これこそが《権力》の使い方だと言わんばかりに。



「これは要請だ。だが、国家規模の緊急案件だ。遅れた場合は、誰の責任か、後からしっかりと説明を聞かせてもらう」



「……結果が分かれば、逐次でいい。即座に私に連絡を寄越せ」



切れ味の鋭い《命令》が終わる、最後の保証とばかりに担当者に言葉を押し付ける。



「……あぁ、私の名を使っていい。私が全ての責任を取る」



用件を伝え終えるとガチャリと電話を切り、岡田はふと視線を如月に戻す。



「……おおよそ30分もあれば報告が上がってくるだろう」



短く力強い声で、岡田は《宣言》した。



如月は、自分に超えられなかった壁を、易々とぶち破る権力行使に、言葉もなく頷く。


岡田はその様子に口元を一瞬緩めるが、内側から溢れ出す獰猛な戦意に表情は直ぐに引き締まった。

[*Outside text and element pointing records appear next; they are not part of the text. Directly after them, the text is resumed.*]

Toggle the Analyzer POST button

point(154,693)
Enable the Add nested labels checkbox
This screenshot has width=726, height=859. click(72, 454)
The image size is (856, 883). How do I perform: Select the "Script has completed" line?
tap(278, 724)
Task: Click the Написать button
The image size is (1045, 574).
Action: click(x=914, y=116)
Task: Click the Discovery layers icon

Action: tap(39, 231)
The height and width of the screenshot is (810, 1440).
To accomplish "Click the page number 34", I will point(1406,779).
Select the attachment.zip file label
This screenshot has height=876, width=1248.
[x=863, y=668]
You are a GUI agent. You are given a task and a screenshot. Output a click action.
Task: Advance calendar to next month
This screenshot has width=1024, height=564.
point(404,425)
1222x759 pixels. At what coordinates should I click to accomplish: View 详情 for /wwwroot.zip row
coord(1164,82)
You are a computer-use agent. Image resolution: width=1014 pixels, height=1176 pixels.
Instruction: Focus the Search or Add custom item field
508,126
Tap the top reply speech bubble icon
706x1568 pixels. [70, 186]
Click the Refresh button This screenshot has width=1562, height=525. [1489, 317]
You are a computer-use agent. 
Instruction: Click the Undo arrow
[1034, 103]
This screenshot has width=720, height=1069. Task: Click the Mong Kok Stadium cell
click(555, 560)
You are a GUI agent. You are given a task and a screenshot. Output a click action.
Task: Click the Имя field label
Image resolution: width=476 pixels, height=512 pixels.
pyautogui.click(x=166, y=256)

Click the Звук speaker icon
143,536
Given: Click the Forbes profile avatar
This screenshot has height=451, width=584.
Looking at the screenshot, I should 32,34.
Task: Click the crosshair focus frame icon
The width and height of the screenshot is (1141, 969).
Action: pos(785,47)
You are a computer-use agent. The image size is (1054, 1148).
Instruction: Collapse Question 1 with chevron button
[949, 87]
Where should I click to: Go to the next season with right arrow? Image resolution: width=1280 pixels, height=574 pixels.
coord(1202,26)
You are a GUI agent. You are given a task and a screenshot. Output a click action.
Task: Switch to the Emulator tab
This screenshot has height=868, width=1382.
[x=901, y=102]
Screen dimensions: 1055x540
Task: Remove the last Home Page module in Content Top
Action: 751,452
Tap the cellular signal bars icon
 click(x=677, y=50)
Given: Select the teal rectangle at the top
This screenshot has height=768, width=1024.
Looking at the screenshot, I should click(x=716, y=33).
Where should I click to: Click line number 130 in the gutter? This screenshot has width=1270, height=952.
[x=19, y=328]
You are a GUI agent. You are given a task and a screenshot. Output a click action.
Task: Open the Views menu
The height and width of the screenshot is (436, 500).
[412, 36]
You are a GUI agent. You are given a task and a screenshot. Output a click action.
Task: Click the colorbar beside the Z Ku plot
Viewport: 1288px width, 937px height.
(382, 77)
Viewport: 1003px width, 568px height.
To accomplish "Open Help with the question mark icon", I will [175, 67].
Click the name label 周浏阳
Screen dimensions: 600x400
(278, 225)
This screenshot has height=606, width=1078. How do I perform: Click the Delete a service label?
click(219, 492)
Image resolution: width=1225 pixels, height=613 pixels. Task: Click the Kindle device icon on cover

赤々と燃える闘志を抑え付けるように、彼は、静かに引き出しを開ける。


無言で、厚手の封筒から二枚の白い紙を抜き取り、滑らせるように机の中央に置く。



そして、1枚を如月に押し出した。


横には、高級感のある万年筆も添えられている。



「辞表を、書きたまえ」



《辞表》、一線を越えるための、決意の証。



「今ここで」



(この提案が通らないなら、この仕事を続ける意味などない)



「私も書こう」



岡田の声は低くも鋭く、熱を帯びた決意に満ちていた。



その覚悟の熱を正面から受けてもなお、如月は僅かな怯えすら見せなかった。


──それどころか、その表情には、微笑みさえ浮かんでいた。



(今更ね。辞表なんて束にして叩きつけてやるわ)



岡田を見つめ、何も言わず、如月は、迷いなく万年筆を取り上げる。



その指先は、使命に突き動かされ、力強く名前を書いていく。



──如月 遥。



書き終えた紙を、互いに見せ合うことはしない。


ただ、二つの《辞表》が、彼らの不退転の決意の証として、机の上に並んでいた。